Nothing but the lines from the one containing "The image size is (1280, 720)." through the last line of the material should appear in the answer, transcribed exactly, pictures excluded.
+++
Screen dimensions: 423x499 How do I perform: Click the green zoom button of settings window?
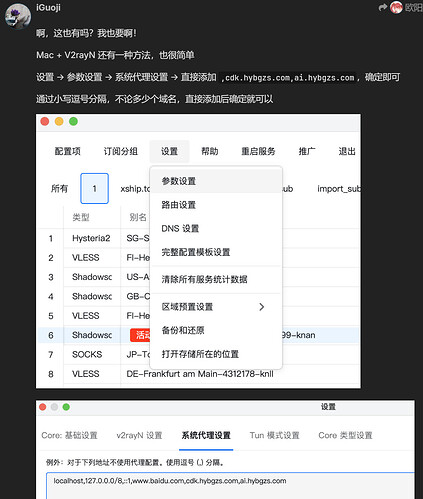66,407
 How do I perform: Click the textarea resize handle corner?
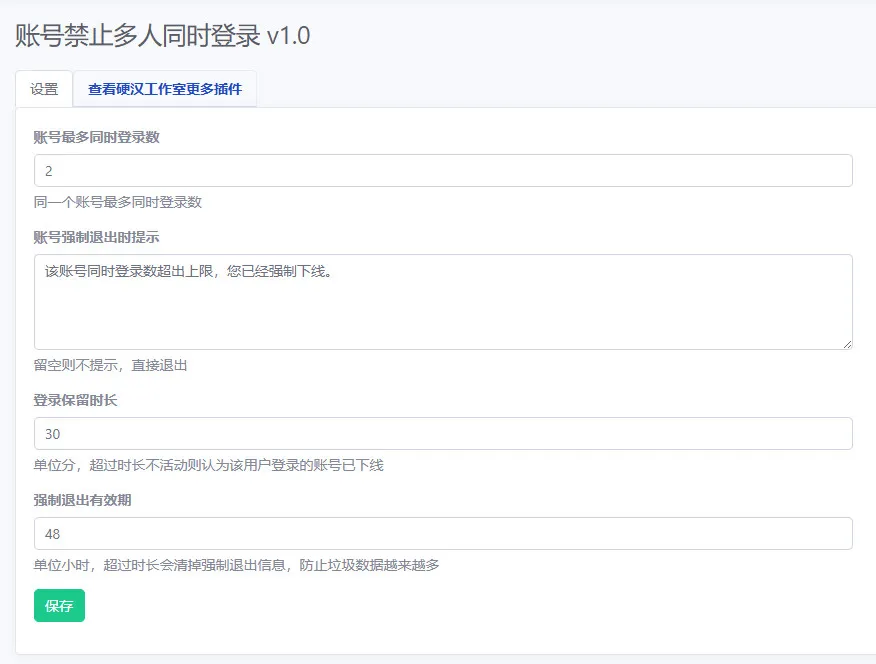[848, 345]
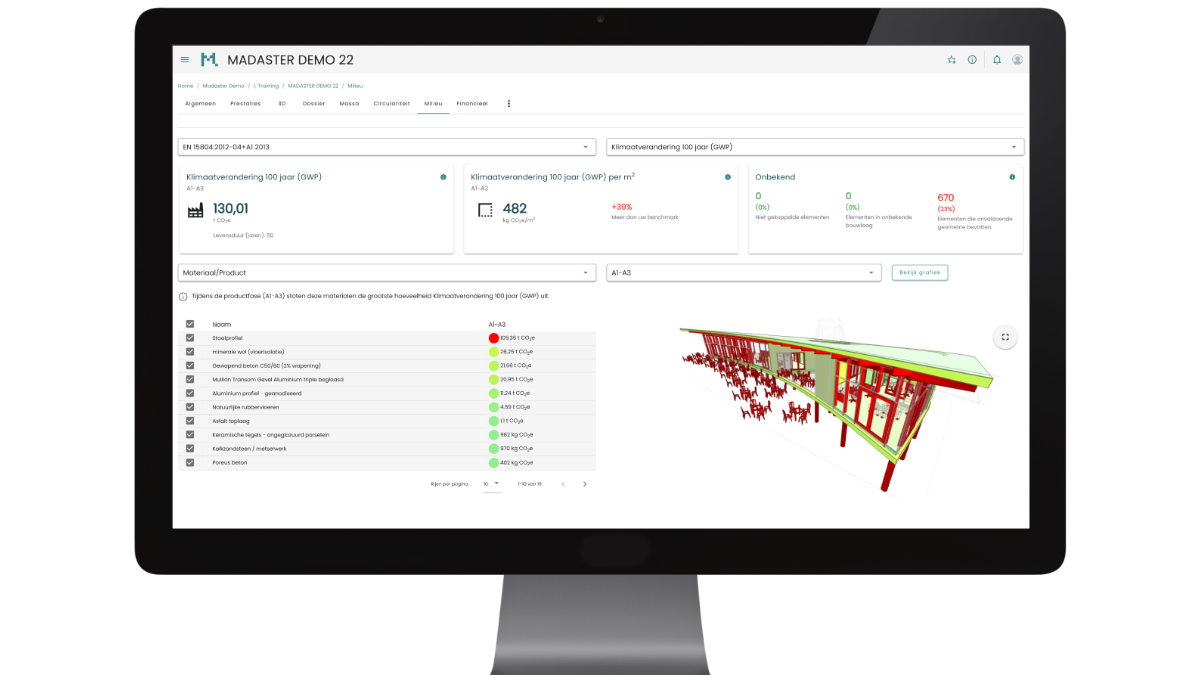Screen dimensions: 1200x675
Task: Open the user account avatar
Action: tap(1017, 60)
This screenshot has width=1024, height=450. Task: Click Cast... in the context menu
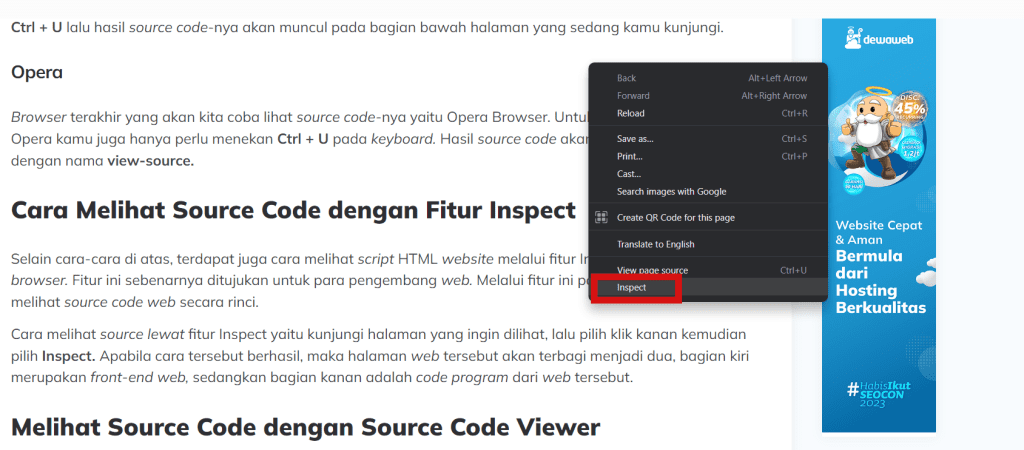click(x=629, y=174)
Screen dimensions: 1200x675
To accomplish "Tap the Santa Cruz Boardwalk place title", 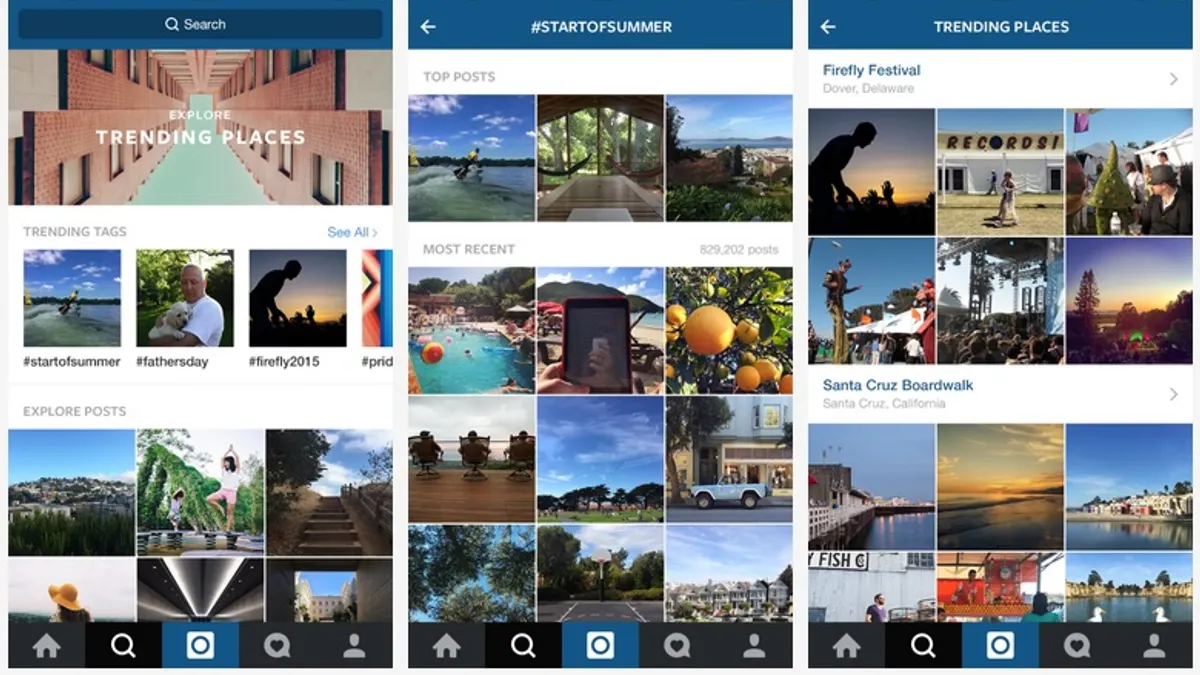I will tap(898, 385).
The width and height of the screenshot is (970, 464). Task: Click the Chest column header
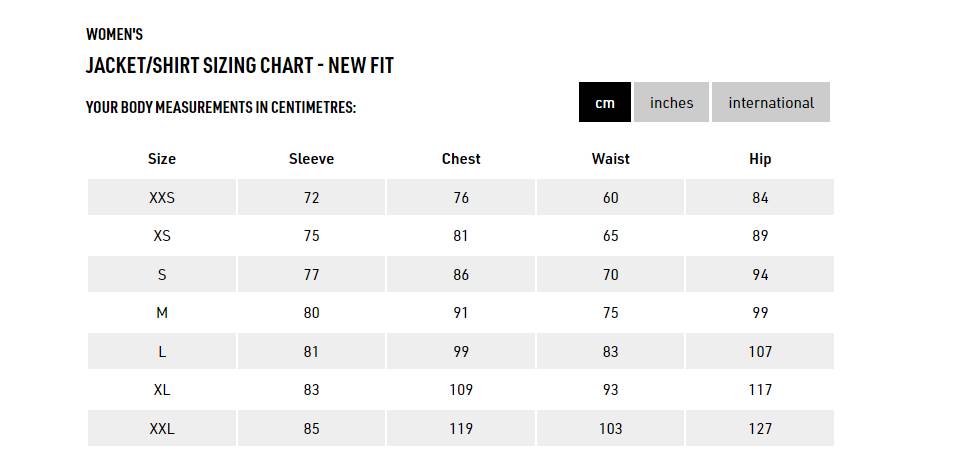[461, 159]
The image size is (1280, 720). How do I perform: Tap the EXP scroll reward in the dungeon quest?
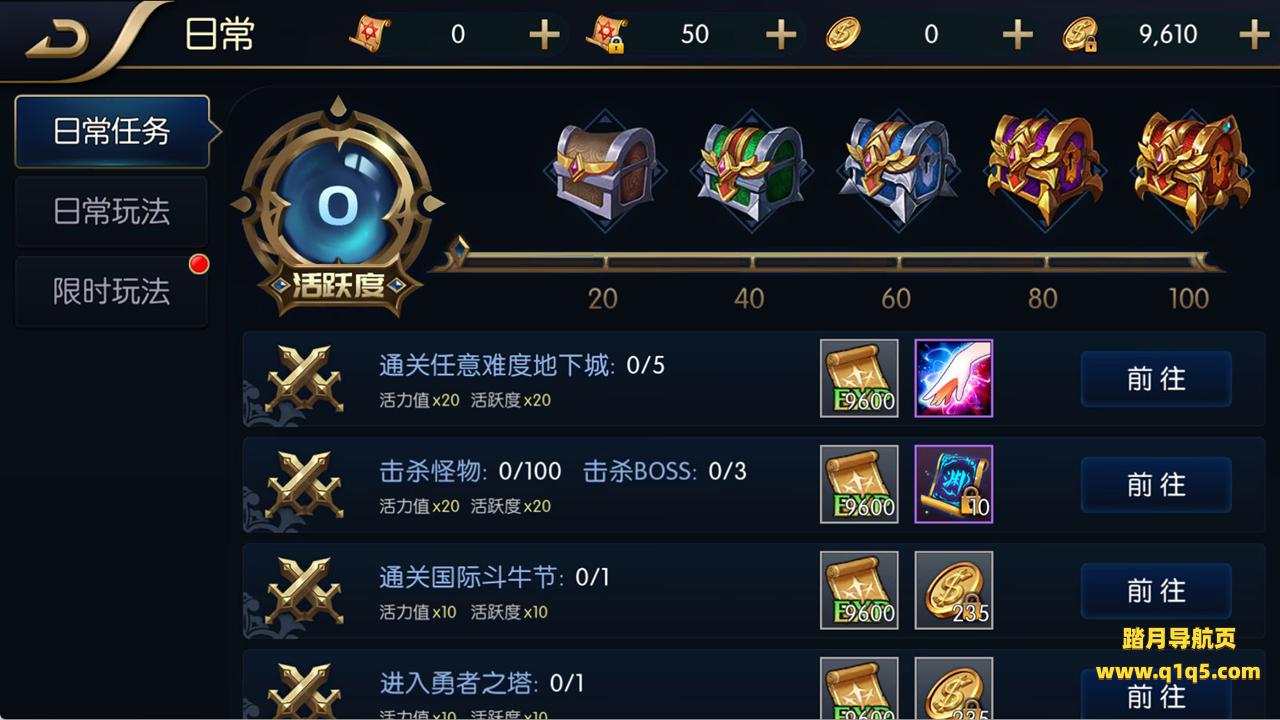(859, 378)
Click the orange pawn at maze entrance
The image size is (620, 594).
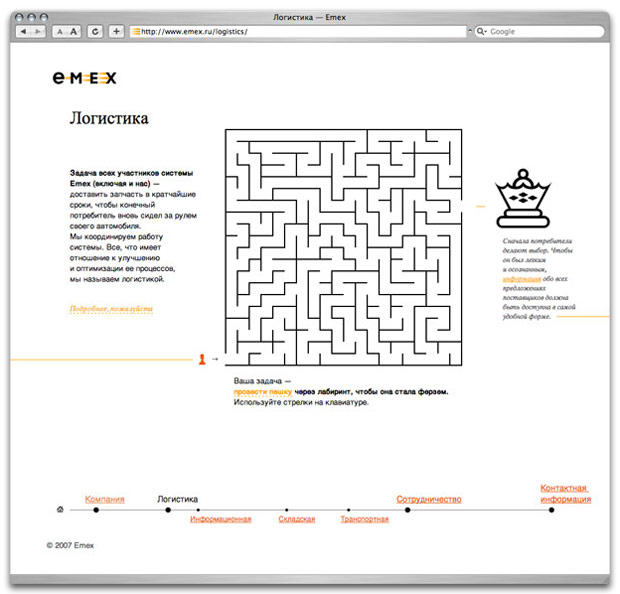click(x=202, y=358)
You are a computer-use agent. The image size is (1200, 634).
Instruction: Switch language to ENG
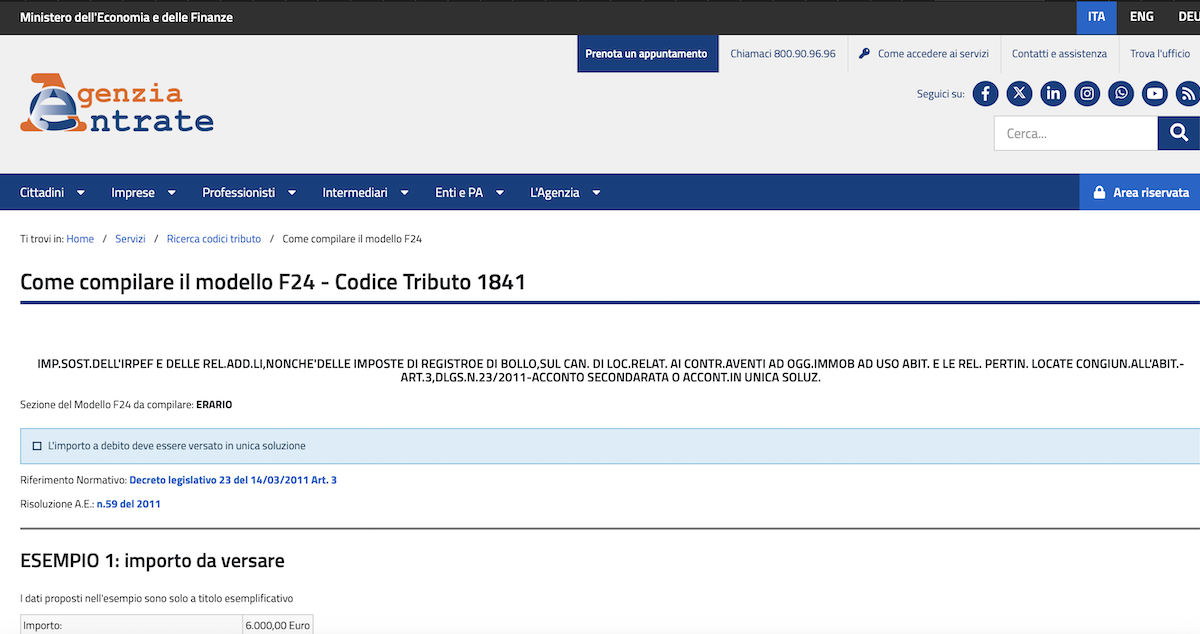click(x=1141, y=17)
+++
#### [Your response]
The image size is (1280, 720). How do I perform: Tap the EXP scroll reward in the dungeon quest?
(859, 378)
Click the orange pawn at maze entrance
The image size is (620, 594).
click(x=202, y=358)
You are a computer-use agent. The image size is (1200, 634).
Instruction: Switch language to ENG
click(x=1141, y=17)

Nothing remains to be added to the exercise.